• [SHORT TASK 1]
Quote the lines of the listing, starting at the line with "Click the Load Preset button" and ending at the line with "pyautogui.click(x=134, y=99)".

• [DOCUMENT SEGMENT]
Re: [ovs-dev] [PATCH v4] netdev-dpdk: support port representors

Ophir Munk Tue, 15 Jan 2019 00:59:16 -0800

Hi Ilya,
Please find comments inline

> -----Original Message-----
> From: Ilya Maximets <[email protected]>
> Sent: Monday, January 14, 2019 12:11 PM
> To: Ophir Munk <[email protected]>; [email protected]
> Cc: Asaf Penso <[email protected]>; Ian Stokes <[email protected]>;
> Shahaf Shuler <[email protected]>; Thomas Monjalon
> <[email protected]>; Olga Shern <[email protected]>; Kevin
> Traynor <[email protected]>
> Subject: Re: [PATCH v4] netdev-dpdk: support port representors
> 
> On 13.01.2019 18:13, Ophir Munk wrote:
> > Hi Ilya,
> > Thank you for your review.
> > Please find comments inline.
> >
> >> -----Original Message-----
> >> From: Ilya Maximets <[email protected]>
> >> Sent: Thursday, January 10, 2019 1:32 PM
> >> To: Ophir Munk <[email protected]>; [email protected]
> >> Cc: Asaf Penso <[email protected]>; Ian Stokes
> >> <[email protected]>; Shahaf Shuler <[email protected]>;
> Thomas
> >> Monjalon <[email protected]>; Olga Shern <[email protected]>;
> >> Kevin Traynor <[email protected]>
> >> Subject: Re: [PATCH v4] netdev-dpdk: support port representors
> >>
> >> On 08.01.2019 12:31, Ophir Munk wrote:
> >>> Dpdk port representors were introduced in dpdk versions 18.xx.

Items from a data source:
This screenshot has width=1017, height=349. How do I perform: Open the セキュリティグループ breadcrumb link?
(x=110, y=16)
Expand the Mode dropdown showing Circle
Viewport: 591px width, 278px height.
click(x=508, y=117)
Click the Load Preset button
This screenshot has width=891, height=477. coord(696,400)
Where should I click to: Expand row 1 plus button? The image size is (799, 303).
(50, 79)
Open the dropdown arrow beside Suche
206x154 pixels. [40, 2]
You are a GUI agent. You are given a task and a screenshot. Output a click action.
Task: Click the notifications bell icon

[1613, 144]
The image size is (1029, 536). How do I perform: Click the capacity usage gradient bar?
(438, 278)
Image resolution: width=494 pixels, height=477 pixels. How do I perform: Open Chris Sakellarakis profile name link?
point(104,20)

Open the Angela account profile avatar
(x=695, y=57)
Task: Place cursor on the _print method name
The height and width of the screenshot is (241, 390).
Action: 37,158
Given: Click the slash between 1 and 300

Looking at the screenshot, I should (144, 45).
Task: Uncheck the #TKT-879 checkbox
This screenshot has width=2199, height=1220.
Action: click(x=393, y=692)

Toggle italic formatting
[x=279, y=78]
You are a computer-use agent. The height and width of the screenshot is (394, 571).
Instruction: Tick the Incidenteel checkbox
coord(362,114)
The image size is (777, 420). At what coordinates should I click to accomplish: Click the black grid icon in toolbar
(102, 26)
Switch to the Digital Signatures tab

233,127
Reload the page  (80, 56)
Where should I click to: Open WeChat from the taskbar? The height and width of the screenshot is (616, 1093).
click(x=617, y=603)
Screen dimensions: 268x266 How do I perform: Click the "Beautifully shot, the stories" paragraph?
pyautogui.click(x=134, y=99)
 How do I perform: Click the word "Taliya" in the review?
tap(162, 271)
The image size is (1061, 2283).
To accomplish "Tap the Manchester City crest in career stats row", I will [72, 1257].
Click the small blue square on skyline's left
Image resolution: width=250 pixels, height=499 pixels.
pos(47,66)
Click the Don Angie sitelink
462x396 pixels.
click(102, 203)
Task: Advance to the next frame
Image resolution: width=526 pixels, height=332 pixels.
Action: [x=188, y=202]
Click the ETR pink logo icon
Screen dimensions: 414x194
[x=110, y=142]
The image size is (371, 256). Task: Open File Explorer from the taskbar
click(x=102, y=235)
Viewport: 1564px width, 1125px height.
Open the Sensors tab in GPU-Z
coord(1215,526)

• [SHORT TASK 2]
Print the entire mailing list reply about port representors word for word.

• [TASK SOLUTION 1]
Click the Load Preset button
This screenshot has width=891, height=477. coord(696,400)
Where should I click to: Expand row 1 plus button? The image size is (799, 303).
(50, 79)
Open the dropdown arrow beside Suche
206x154 pixels. [40, 2]
You are a GUI agent. You are given a task and a screenshot. Output a click action.
Task: Click the notifications bell icon

[1613, 144]
The image size is (1029, 536). How do I perform: Click the capacity usage gradient bar?
(438, 278)
Image resolution: width=494 pixels, height=477 pixels. How do I perform: Open Chris Sakellarakis profile name link?
point(104,20)

Open the Angela account profile avatar
(x=695, y=57)
Task: Place cursor on the _print method name
The height and width of the screenshot is (241, 390).
Action: 37,158
Given: Click the slash between 1 and 300

Looking at the screenshot, I should (144, 45).
Task: Uncheck the #TKT-879 checkbox
This screenshot has width=2199, height=1220.
Action: click(x=393, y=692)

Toggle italic formatting
[x=279, y=78]
You are a computer-use agent. The height and width of the screenshot is (394, 571).
Instruction: Tick the Incidenteel checkbox
coord(362,114)
The image size is (777, 420). At what coordinates should I click to accomplish: Click the black grid icon in toolbar
(102, 26)
Switch to the Digital Signatures tab

233,127
Reload the page  (80, 56)
Where should I click to: Open WeChat from the taskbar? The height and width of the screenshot is (616, 1093).
click(x=617, y=603)
Screen dimensions: 268x266 How do I perform: Click the "Beautifully shot, the stories" paragraph?
pyautogui.click(x=134, y=99)

• [TASK SOLUTION 2]
Re: [ovs-dev] [PATCH v4] netdev-dpdk: support port representors

Ophir Munk Tue, 15 Jan 2019 00:59:16 -0800

Hi Ilya,
Please find comments inline

> -----Original Message-----
> From: Ilya Maximets <[email protected]>
> Sent: Monday, January 14, 2019 12:11 PM
> To: Ophir Munk <[email protected]>; [email protected]
> Cc: Asaf Penso <[email protected]>; Ian Stokes <[email protected]>;
> Shahaf Shuler <[email protected]>; Thomas Monjalon
> <[email protected]>; Olga Shern <[email protected]>; Kevin
> Traynor <[email protected]>
> Subject: Re: [PATCH v4] netdev-dpdk: support port representors
> 
> On 13.01.2019 18:13, Ophir Munk wrote:
> > Hi Ilya,
> > Thank you for your review.
> > Please find comments inline.
> >
> >> -----Original Message-----
> >> From: Ilya Maximets <[email protected]>
> >> Sent: Thursday, January 10, 2019 1:32 PM
> >> To: Ophir Munk <[email protected]>; [email protected]
> >> Cc: Asaf Penso <[email protected]>; Ian Stokes
> >> <[email protected]>; Shahaf Shuler <[email protected]>;
> Thomas
> >> Monjalon <[email protected]>; Olga Shern <[email protected]>;
> >> Kevin Traynor <[email protected]>
> >> Subject: Re: [PATCH v4] netdev-dpdk: support port representors
> >>
> >> On 08.01.2019 12:31, Ophir Munk wrote:
> >>> Dpdk port representors were introduced in dpdk versions 18.xx.